*Listed entries*
↓↓↓

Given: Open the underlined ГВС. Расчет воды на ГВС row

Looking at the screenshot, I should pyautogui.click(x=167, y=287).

↑↑↑
↓↓↓

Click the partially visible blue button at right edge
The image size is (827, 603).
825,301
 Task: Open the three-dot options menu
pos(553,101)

↑↑↑
↓↓↓

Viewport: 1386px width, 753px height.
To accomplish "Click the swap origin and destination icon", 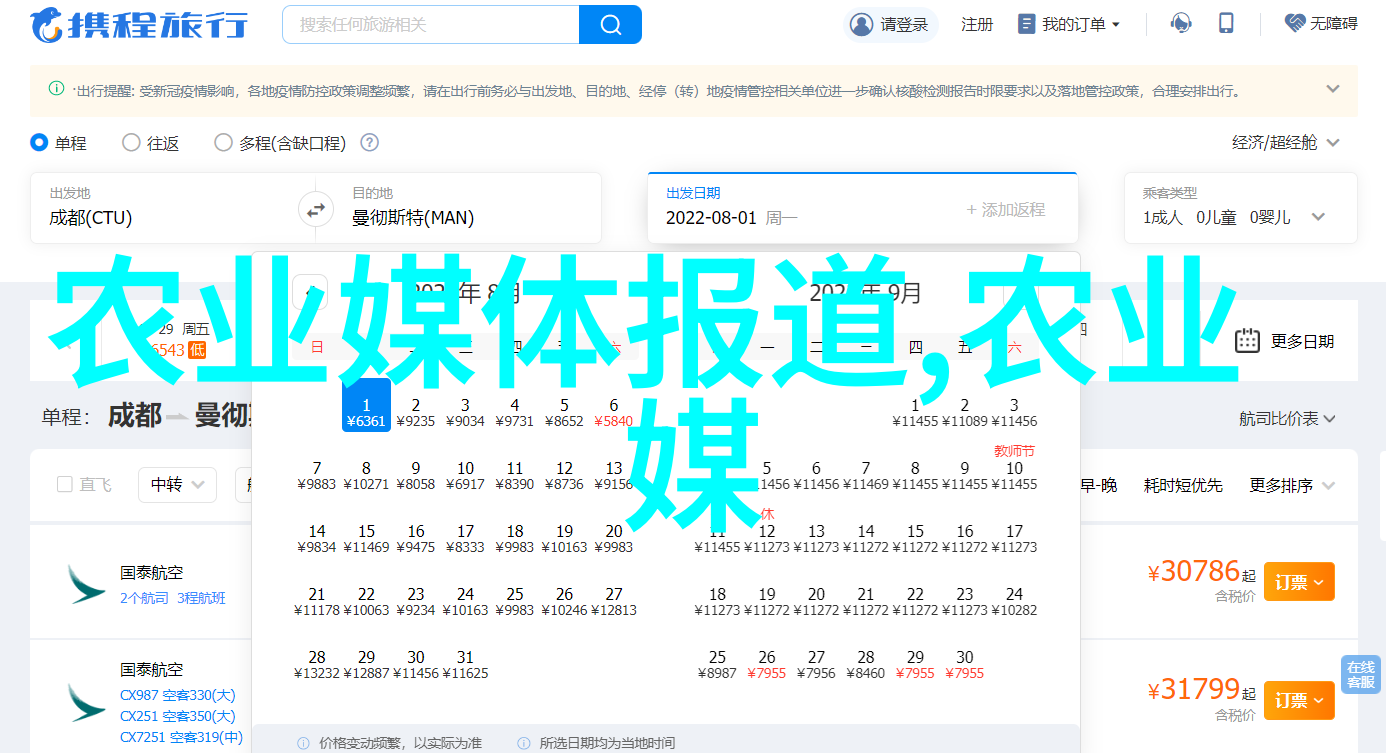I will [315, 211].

↑↑↑

*Exercise*
Copy the rows beginning with the line containing "Given: Open the" and continuing through the line containing "Looking at the", both included, exactly as they stand.

*Full solution*
Given: Open the underlined ГВС. Расчет воды на ГВС row

Looking at the screenshot, I should pyautogui.click(x=167, y=287).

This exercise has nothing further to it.